* _ARTICLE_:
# Finding out tomorrow



## kimmy04

Not really sure if I should post in here since I'm not sure how I would feel to hear "it's a boy!" 

The first time I was pregnant I obsessed about having a baby girl and shopping for girly things. I grew up with a sister 1 year apart and we were best friends, I always imagined the same for my kids. 

When I was told its a boy with my first.. I wasn't really upset. A little surprised but still excited as I always wanted more kids and knew I could get a girl next time. I am now 1 day away from my gender scan for baby 2 and I'm super nervous. We have decided this will be our last baby. I feel like it's another boy for lots of reasons and I'm really hoping to be excited if it is. After going through a miscarriage right before this pregnancy I really do just want good news no matter what the gender.. But I can't help but feel I'll be sad knowing I'll never have a daughter. My son says he wants a sister too. 

I will update tomorrow when I find out but just looking for support in case I do feel a little sad. May need some reminders about why boys are SO awesome!!


----------



## Beneli

Aww...sorry to hear that you're in the super anxiety zone of being so close to that gender scan! I've been there and done that as have most of the ladies on this forum! I have two boys who are 22 months apart. I cried and cried and cried when I found out baby #2 was a boy. It took a little while, but once they were old enough to interact together, I was completely smitten! I LOVE being a mom of boys. So much so, that finding out baby #3 was a girl actually made me panicky because I didn't want to break the awesome vibe we have going of laid back boys, laughing about gross boy things, frog hunting, and adorable plaid shorts with polos. My experience has only been that the boys adore me and think I'm the princess of the house. You will totally get settled into being a boys mom if baby #2 end up being a boy, and I'm so very sure you will end up loving it!


----------



## Misscalais

Hope you hear girl but if not two boys will be best friends! I'm having my 3rd my 1st two are 14 months apart and are just the best of friends, sure they fight and carry on sometimes but the bond I see between them I've never seen it with other children before its great :)
I have 3 sisters and 1 brother, my older sister rejected me, never liked me and in fact tried to drown me in the bath once when we were little. We are 21 months apart and have a great relationship now but it wasnt good until she had her son when she was 19. I'm closer with one of my younger sisters who is 3 years younger then me. :)

* _WRITTEN EXERCISE 1_: Reproduce the rows that follow word for word, leaving out the pictures.

* _RECORDED INFORMATION_:
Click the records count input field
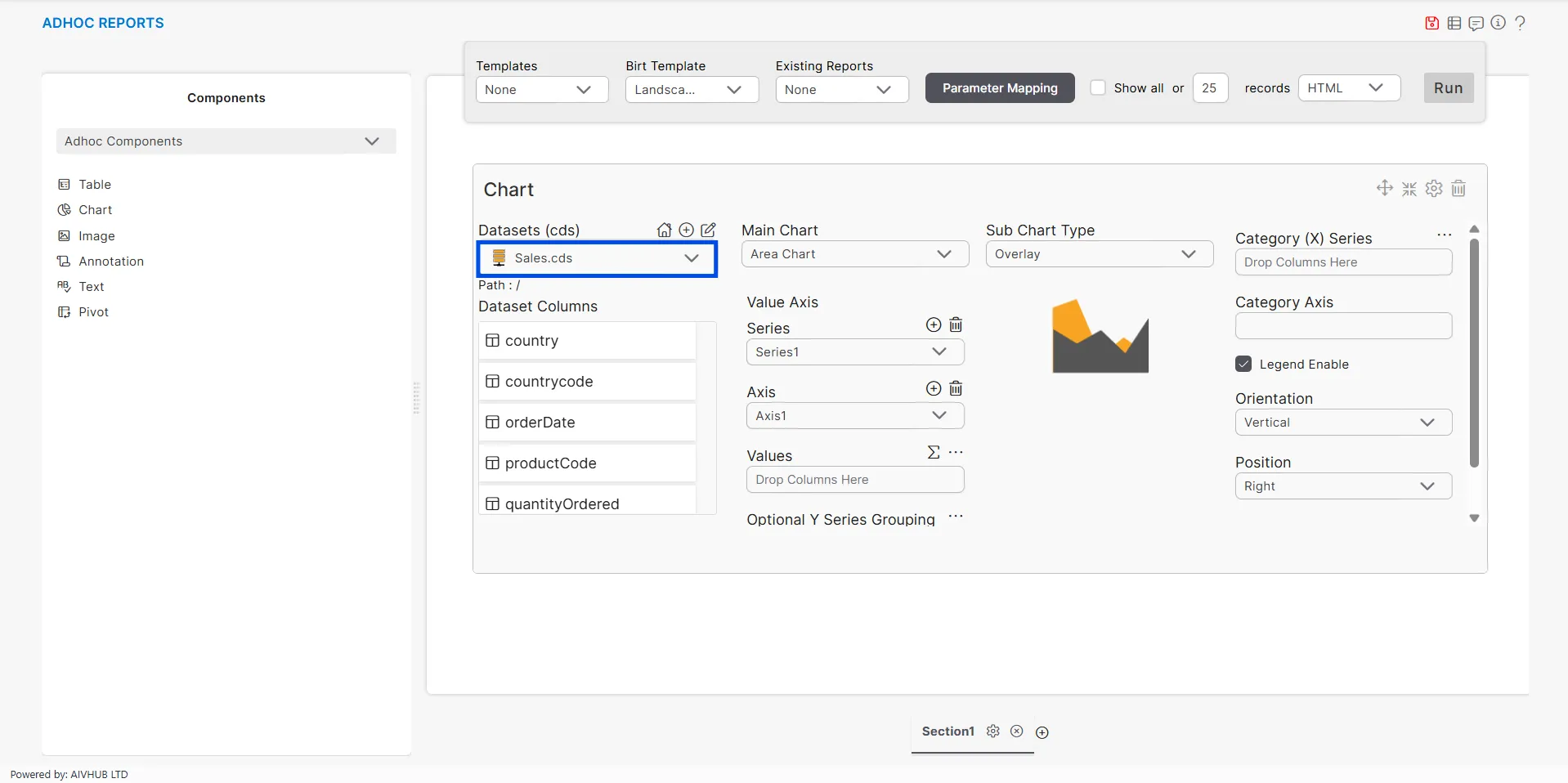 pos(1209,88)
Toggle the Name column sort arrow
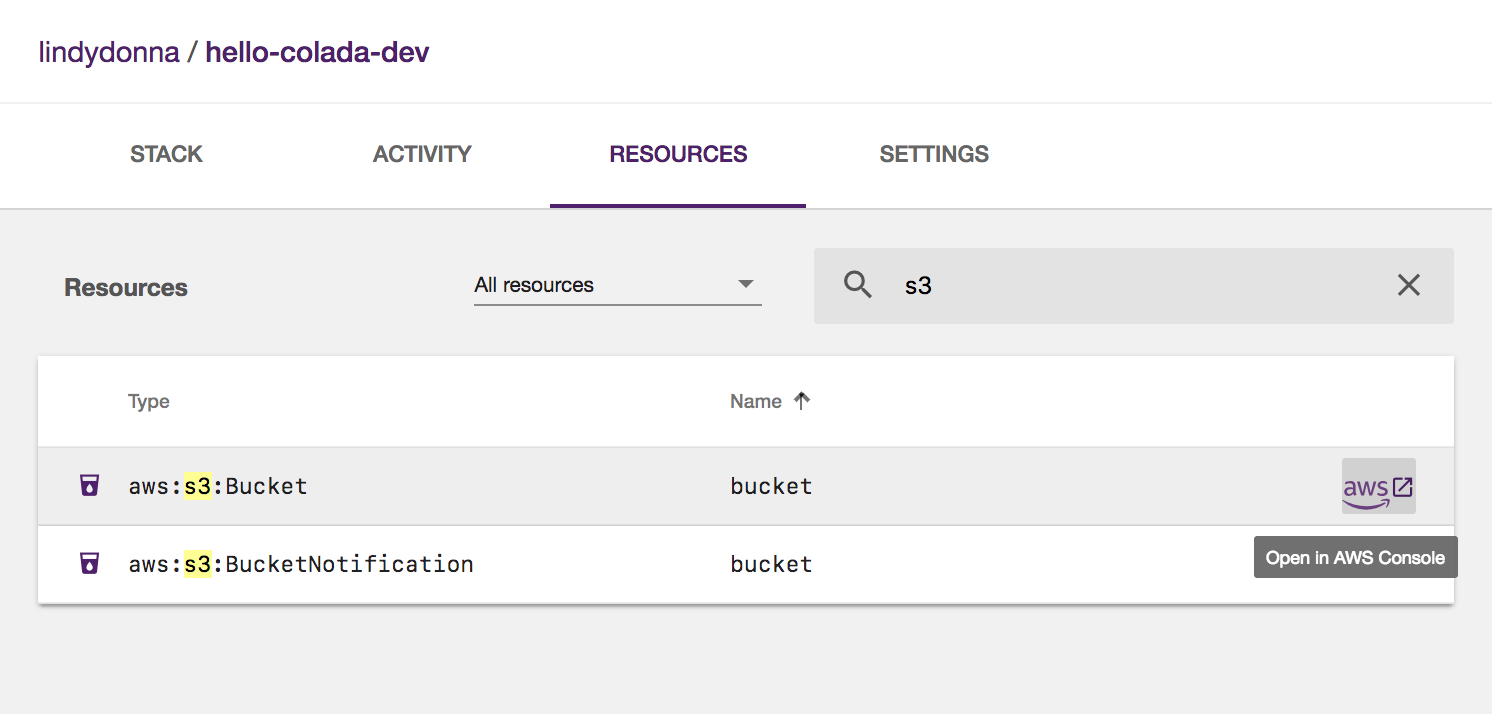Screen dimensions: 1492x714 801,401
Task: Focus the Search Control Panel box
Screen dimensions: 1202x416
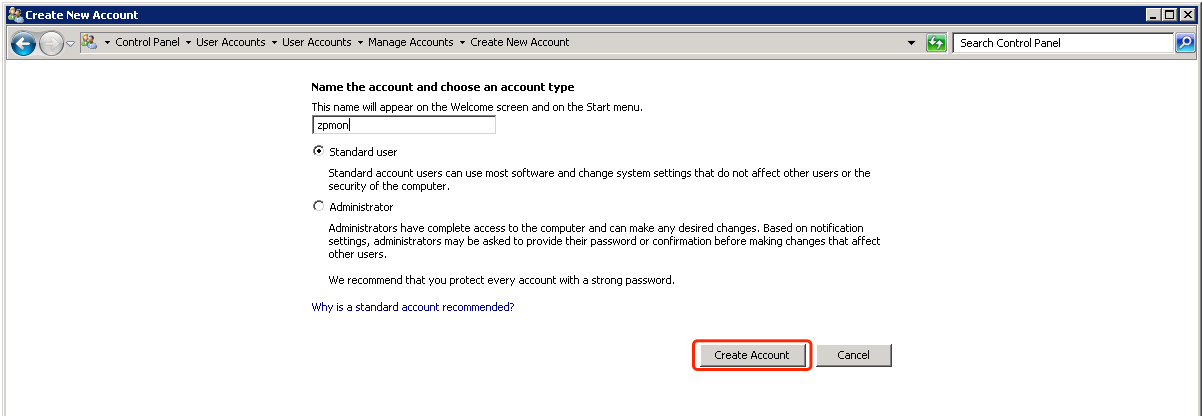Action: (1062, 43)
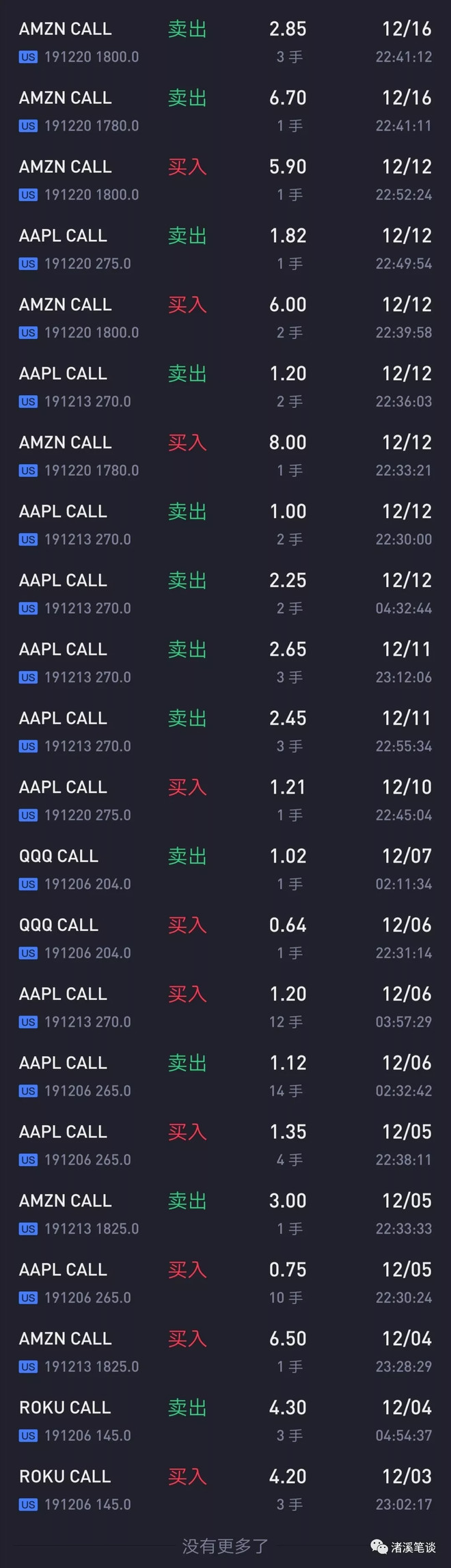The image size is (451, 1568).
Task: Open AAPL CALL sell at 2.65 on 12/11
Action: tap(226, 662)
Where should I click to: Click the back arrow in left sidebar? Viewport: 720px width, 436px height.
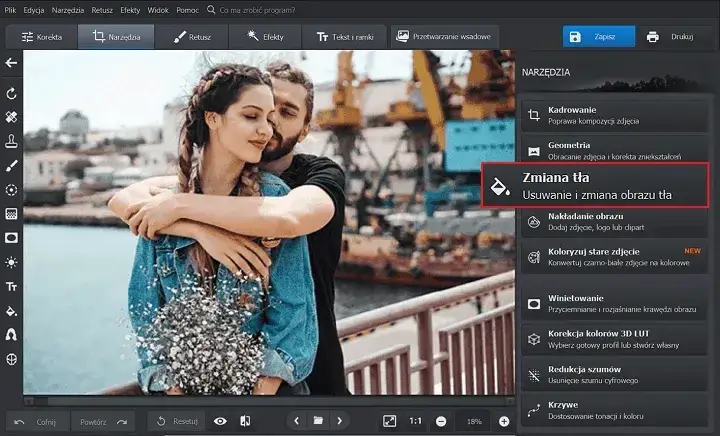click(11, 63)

* _WRITTEN EXERCISE 2_: In the forum thread above, condense the paragraph beginning "Aww...sorry to hear" into a short bulleted list that keeps its main facts.

* _EXERCISE RESULT 1_:
Click the records count input field
 pos(1209,88)
Toggle the Name column sort arrow
Screen dimensions: 1492x714 801,401
Task: Focus the Search Control Panel box
Screen dimensions: 1202x416
Action: (1062, 43)
The image size is (451, 1568).
Task: Open AAPL CALL sell at 2.65 on 12/11
Action: tap(226, 662)
Where should I click to: Click the back arrow in left sidebar? Viewport: 720px width, 436px height.
click(11, 63)

* _EXERCISE RESULT 2_:
- Sympathizes with the anxiety of being so close to the gender scan, which she and most women on the forum have been through.
- Has two boys 22 months apart and cried a great deal on learning baby #2 was a boy.
- Became completely smitten once the boys were old enough to interact, and loves being a mom of boys.
- Felt panicky on learning baby #3 was a girl, not wanting to break the laid-back boys' vibe.
- Says her boys adore her and treat her as the princess of the house.
- Assures the poster she will settle in and love it if baby #2 is a boy.